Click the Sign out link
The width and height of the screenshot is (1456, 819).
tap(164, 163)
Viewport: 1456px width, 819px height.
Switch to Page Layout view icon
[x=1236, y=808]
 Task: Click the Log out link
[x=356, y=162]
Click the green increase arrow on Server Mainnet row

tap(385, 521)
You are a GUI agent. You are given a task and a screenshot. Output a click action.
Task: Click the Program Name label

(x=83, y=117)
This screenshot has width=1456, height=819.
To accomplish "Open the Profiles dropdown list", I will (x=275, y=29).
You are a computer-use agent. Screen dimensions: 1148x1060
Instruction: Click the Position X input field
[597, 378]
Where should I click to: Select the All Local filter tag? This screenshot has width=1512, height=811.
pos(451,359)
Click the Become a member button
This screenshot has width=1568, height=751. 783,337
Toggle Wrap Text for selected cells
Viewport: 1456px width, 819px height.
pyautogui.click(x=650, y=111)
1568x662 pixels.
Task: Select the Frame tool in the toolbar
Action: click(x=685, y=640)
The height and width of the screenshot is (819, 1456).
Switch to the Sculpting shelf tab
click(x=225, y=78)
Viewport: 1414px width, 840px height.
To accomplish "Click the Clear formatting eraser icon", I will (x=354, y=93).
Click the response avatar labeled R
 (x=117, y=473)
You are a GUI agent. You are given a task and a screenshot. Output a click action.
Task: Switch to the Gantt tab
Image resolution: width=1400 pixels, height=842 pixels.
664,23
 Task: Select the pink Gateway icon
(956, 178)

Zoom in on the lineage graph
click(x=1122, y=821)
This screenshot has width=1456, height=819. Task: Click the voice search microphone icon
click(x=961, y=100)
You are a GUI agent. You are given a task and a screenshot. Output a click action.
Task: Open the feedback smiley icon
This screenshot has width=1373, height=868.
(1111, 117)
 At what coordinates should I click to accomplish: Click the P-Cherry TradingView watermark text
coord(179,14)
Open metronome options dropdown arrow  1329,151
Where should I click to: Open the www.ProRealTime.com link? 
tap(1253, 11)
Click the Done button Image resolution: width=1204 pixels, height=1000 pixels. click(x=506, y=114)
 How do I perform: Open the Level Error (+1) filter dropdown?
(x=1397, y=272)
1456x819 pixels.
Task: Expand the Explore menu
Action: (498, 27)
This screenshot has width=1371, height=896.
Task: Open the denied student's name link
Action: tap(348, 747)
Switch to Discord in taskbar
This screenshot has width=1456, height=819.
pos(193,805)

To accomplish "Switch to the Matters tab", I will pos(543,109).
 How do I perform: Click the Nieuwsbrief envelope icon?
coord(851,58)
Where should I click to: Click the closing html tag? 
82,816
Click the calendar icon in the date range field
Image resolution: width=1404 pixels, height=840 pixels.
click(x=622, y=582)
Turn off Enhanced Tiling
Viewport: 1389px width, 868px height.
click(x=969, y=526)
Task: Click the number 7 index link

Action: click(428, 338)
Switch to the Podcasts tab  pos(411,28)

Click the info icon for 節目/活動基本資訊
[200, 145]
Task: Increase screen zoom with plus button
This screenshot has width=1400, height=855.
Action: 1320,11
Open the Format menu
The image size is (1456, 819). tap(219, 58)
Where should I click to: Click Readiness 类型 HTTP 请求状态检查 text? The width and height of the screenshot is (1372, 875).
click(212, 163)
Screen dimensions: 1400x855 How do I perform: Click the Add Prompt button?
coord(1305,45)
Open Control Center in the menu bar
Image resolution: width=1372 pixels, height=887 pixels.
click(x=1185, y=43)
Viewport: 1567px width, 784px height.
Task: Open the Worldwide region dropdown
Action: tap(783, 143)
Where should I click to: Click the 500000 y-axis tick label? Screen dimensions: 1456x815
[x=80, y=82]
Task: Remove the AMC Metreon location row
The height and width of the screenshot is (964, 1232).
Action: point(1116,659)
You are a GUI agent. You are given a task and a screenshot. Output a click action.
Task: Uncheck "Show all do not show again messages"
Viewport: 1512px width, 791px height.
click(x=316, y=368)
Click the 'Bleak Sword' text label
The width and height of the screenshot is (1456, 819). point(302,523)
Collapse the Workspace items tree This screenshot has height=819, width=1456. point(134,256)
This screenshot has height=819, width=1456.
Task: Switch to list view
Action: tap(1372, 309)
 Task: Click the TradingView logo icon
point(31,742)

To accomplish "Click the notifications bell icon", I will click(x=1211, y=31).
====
- **Directions**:
Copy out the full listing exactly.

- **Answer for this exercise**:
Click the Sign out link
The width and height of the screenshot is (1456, 819).
tap(164, 163)
Viewport: 1456px width, 819px height.
Switch to Page Layout view icon
[x=1236, y=808]
 Task: Click the Log out link
[x=356, y=162]
Click the green increase arrow on Server Mainnet row

tap(385, 521)
You are a GUI agent. You are given a task and a screenshot. Output a click action.
Task: Click the Program Name label

(x=83, y=117)
This screenshot has width=1456, height=819.
To accomplish "Open the Profiles dropdown list", I will (x=275, y=29).
You are a computer-use agent. Screen dimensions: 1148x1060
Instruction: Click the Position X input field
[597, 378]
Where should I click to: Select the All Local filter tag? This screenshot has width=1512, height=811.
pos(451,359)
Click the Become a member button
This screenshot has width=1568, height=751. 783,337
Toggle Wrap Text for selected cells
Viewport: 1456px width, 819px height.
pyautogui.click(x=650, y=111)
1568x662 pixels.
Task: Select the Frame tool in the toolbar
Action: click(x=685, y=640)
The height and width of the screenshot is (819, 1456).
Switch to the Sculpting shelf tab
click(x=225, y=78)
Viewport: 1414px width, 840px height.
To accomplish "Click the Clear formatting eraser icon", I will (x=354, y=93).
Click the response avatar labeled R
 (x=117, y=473)
You are a GUI agent. You are given a task and a screenshot. Output a click action.
Task: Switch to the Gantt tab
Image resolution: width=1400 pixels, height=842 pixels.
664,23
 Task: Select the pink Gateway icon
(956, 178)

Zoom in on the lineage graph
click(x=1122, y=821)
This screenshot has width=1456, height=819. Task: Click the voice search microphone icon
click(x=961, y=100)
You are a GUI agent. You are given a task and a screenshot. Output a click action.
Task: Open the feedback smiley icon
This screenshot has width=1373, height=868.
(1111, 117)
 At what coordinates should I click to accomplish: Click the P-Cherry TradingView watermark text
coord(179,14)
Open metronome options dropdown arrow  1329,151
Where should I click to: Open the www.ProRealTime.com link? 
tap(1253, 11)
Click the Done button Image resolution: width=1204 pixels, height=1000 pixels. click(x=506, y=114)
 How do I perform: Open the Level Error (+1) filter dropdown?
(x=1397, y=272)
1456x819 pixels.
Task: Expand the Explore menu
Action: (498, 27)
This screenshot has width=1371, height=896.
Task: Open the denied student's name link
Action: tap(348, 747)
Switch to Discord in taskbar
This screenshot has width=1456, height=819.
pos(193,805)

To accomplish "Switch to the Matters tab", I will pos(543,109).
 How do I perform: Click the Nieuwsbrief envelope icon?
coord(851,58)
Where should I click to: Click the closing html tag? 
82,816
Click the calendar icon in the date range field
Image resolution: width=1404 pixels, height=840 pixels.
click(x=622, y=582)
Turn off Enhanced Tiling
Viewport: 1389px width, 868px height.
click(x=969, y=526)
Task: Click the number 7 index link

Action: click(428, 338)
Switch to the Podcasts tab  pos(411,28)

Click the info icon for 節目/活動基本資訊
[200, 145]
Task: Increase screen zoom with plus button
This screenshot has width=1400, height=855.
Action: 1320,11
Open the Format menu
The image size is (1456, 819). tap(219, 58)
Where should I click to: Click Readiness 类型 HTTP 请求状态检查 text? The width and height of the screenshot is (1372, 875).
click(212, 163)
Screen dimensions: 1400x855 How do I perform: Click the Add Prompt button?
coord(1305,45)
Open Control Center in the menu bar
Image resolution: width=1372 pixels, height=887 pixels.
click(x=1185, y=43)
Viewport: 1567px width, 784px height.
Task: Open the Worldwide region dropdown
Action: tap(783, 143)
Where should I click to: Click the 500000 y-axis tick label? Screen dimensions: 1456x815
[x=80, y=82]
Task: Remove the AMC Metreon location row
The height and width of the screenshot is (964, 1232).
Action: point(1116,659)
You are a GUI agent. You are given a task and a screenshot. Output a click action.
Task: Uncheck "Show all do not show again messages"
Viewport: 1512px width, 791px height.
click(x=316, y=368)
Click the 'Bleak Sword' text label
The width and height of the screenshot is (1456, 819). point(302,523)
Collapse the Workspace items tree This screenshot has height=819, width=1456. point(134,256)
This screenshot has height=819, width=1456.
Task: Switch to list view
Action: tap(1372, 309)
 Task: Click the TradingView logo icon
point(31,742)

To accomplish "Click the notifications bell icon", I will click(x=1211, y=31).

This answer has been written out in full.